───── DATASET EXTRACT

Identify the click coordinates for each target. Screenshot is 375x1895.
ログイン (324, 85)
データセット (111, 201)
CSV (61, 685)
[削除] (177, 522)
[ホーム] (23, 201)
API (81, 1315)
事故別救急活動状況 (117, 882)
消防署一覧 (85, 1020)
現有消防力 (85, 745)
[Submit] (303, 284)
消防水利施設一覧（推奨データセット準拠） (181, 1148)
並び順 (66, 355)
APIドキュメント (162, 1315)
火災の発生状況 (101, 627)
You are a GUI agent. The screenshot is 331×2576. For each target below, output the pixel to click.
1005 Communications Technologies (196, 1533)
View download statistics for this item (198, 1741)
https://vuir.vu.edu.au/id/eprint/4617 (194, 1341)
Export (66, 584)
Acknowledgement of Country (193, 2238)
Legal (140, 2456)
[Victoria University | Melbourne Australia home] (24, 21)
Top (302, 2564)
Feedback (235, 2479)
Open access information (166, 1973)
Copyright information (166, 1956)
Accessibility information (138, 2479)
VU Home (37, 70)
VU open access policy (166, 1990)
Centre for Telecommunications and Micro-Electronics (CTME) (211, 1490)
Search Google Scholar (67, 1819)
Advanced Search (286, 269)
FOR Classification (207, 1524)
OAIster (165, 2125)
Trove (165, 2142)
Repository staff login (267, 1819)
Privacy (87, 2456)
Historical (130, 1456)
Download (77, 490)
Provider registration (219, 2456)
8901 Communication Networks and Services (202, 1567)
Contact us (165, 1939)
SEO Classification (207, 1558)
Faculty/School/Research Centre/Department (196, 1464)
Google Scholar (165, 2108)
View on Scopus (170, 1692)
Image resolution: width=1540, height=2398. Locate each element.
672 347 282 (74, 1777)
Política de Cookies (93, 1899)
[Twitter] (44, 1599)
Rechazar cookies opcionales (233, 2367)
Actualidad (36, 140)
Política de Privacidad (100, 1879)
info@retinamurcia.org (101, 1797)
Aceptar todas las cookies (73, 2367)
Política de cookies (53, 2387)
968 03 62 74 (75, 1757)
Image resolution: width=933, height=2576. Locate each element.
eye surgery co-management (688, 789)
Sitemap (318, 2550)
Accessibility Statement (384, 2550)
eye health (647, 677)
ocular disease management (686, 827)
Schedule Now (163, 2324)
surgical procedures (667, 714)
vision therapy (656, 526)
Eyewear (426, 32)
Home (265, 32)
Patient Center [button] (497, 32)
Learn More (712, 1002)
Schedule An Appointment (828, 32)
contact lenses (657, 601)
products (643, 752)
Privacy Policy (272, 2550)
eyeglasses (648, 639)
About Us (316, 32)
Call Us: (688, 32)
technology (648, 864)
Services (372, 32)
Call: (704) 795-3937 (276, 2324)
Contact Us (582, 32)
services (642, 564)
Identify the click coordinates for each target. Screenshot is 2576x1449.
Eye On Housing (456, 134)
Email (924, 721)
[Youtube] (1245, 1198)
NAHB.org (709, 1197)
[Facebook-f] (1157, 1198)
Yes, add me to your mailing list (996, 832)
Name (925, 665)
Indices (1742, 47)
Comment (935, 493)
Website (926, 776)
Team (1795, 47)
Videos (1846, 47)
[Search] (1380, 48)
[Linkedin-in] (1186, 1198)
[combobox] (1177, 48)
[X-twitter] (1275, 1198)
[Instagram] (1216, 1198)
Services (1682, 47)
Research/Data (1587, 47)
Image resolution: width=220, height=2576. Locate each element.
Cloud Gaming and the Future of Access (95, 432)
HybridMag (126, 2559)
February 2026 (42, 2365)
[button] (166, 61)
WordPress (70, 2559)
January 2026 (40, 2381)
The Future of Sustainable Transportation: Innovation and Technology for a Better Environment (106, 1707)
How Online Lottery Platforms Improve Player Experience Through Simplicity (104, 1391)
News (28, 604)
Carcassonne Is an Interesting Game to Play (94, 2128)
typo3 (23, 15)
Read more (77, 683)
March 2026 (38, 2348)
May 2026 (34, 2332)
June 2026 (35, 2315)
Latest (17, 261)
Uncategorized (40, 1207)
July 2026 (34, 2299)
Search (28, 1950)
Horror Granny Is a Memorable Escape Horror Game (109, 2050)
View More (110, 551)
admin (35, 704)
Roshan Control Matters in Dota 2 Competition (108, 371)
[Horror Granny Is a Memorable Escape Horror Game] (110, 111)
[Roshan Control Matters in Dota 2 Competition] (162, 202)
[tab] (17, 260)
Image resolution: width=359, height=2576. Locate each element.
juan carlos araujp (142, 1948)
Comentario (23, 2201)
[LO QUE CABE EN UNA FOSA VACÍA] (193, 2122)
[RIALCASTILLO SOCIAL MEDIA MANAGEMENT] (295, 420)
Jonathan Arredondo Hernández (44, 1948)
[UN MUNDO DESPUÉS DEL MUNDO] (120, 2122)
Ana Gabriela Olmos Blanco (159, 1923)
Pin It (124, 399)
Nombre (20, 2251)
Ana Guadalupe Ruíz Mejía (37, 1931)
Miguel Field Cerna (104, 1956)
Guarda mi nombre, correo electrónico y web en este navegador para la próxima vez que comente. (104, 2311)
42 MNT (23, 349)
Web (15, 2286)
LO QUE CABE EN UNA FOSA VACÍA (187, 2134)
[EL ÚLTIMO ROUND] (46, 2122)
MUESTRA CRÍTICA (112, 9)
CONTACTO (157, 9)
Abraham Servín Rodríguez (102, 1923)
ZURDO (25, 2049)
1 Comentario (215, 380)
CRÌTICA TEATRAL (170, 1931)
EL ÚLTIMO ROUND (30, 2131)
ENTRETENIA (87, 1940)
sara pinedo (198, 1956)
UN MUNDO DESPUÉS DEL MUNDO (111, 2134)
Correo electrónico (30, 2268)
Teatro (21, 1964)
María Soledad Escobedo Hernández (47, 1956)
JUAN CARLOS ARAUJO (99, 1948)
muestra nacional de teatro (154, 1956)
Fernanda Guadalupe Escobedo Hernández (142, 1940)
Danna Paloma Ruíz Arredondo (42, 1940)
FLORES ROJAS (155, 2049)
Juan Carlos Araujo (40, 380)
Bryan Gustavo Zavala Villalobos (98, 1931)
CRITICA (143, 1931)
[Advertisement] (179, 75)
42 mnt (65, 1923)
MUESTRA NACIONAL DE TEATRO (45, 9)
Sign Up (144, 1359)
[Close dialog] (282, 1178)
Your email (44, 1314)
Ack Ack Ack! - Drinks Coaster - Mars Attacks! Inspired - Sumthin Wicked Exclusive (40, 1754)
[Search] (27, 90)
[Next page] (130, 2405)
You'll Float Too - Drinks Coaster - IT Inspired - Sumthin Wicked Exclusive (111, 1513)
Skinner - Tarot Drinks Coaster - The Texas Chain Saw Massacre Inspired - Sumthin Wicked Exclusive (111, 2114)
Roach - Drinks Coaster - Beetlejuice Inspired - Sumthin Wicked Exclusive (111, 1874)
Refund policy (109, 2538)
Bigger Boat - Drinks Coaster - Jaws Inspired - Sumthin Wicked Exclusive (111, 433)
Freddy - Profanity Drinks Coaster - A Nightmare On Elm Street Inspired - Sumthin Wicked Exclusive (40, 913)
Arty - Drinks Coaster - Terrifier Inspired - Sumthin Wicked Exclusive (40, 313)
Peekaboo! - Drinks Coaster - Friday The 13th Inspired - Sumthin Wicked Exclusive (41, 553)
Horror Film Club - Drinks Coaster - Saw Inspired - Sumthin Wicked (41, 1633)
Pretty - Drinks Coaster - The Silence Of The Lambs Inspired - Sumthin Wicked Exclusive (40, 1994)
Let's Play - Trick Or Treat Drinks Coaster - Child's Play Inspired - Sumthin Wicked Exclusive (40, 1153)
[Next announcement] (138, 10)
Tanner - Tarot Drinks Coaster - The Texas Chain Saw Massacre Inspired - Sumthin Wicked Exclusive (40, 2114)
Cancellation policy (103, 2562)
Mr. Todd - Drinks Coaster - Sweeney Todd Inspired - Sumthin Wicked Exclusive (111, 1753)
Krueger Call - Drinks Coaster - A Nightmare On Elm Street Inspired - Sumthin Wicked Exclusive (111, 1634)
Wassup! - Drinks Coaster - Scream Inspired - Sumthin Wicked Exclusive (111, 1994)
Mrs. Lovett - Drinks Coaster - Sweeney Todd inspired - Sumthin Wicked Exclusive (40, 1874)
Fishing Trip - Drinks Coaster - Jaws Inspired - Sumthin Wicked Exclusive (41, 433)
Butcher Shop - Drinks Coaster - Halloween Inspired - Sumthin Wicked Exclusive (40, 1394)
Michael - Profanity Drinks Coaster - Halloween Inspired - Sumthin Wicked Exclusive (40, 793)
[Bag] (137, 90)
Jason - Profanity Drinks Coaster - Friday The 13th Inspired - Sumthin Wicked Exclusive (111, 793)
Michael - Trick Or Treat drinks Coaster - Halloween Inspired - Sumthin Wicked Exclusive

──────────

**YOUR TASK**
Reproduce only the lines above, starting at the line with "事故別救急活動状況 (117, 882)" and ending at the line with "Home (265, 32)", exactly as written.

**TASK RESPONSE**
事故別救急活動状況 (117, 882)
消防署一覧 (85, 1020)
現有消防力 (85, 745)
[Submit] (303, 284)
消防水利施設一覧（推奨データセット準拠） (181, 1148)
並び順 (66, 355)
APIドキュメント (162, 1315)
火災の発生状況 (101, 627)
You are a GUI agent. The screenshot is 331×2576. For each target below, output the pixel to click.
1005 Communications Technologies (196, 1533)
View download statistics for this item (198, 1741)
https://vuir.vu.edu.au/id/eprint/4617 (194, 1341)
Export (66, 584)
Acknowledgement of Country (193, 2238)
Legal (140, 2456)
[Victoria University | Melbourne Australia home] (24, 21)
Top (302, 2564)
Feedback (235, 2479)
Open access information (166, 1973)
Copyright information (166, 1956)
Accessibility information (138, 2479)
VU Home (37, 70)
VU open access policy (166, 1990)
Centre for Telecommunications and Micro-Electronics (CTME) (211, 1490)
Search Google Scholar (67, 1819)
Advanced Search (286, 269)
FOR Classification (207, 1524)
OAIster (165, 2125)
Trove (165, 2142)
Repository staff login (267, 1819)
Privacy (87, 2456)
Historical (130, 1456)
Download (77, 490)
Provider registration (219, 2456)
8901 Communication Networks and Services (202, 1567)
Contact us (165, 1939)
SEO Classification (207, 1558)
Faculty/School/Research Centre/Department (196, 1464)
Google Scholar (165, 2108)
View on Scopus (170, 1692)
Image resolution: width=1540, height=2398. Locate each element.
672 347 282 (74, 1777)
Política de Cookies (93, 1899)
[Twitter] (44, 1599)
Rechazar cookies opcionales (233, 2367)
Actualidad (36, 140)
Política de Privacidad (100, 1879)
info@retinamurcia.org (101, 1797)
Aceptar todas las cookies (73, 2367)
Política de cookies (53, 2387)
968 03 62 74 (75, 1757)
Image resolution: width=933, height=2576. Locate each element.
eye surgery co-management (688, 789)
Sitemap (318, 2550)
Accessibility Statement (384, 2550)
eye health (647, 677)
ocular disease management (686, 827)
Schedule Now (163, 2324)
surgical procedures (667, 714)
vision therapy (656, 526)
Eyewear (426, 32)
Home (265, 32)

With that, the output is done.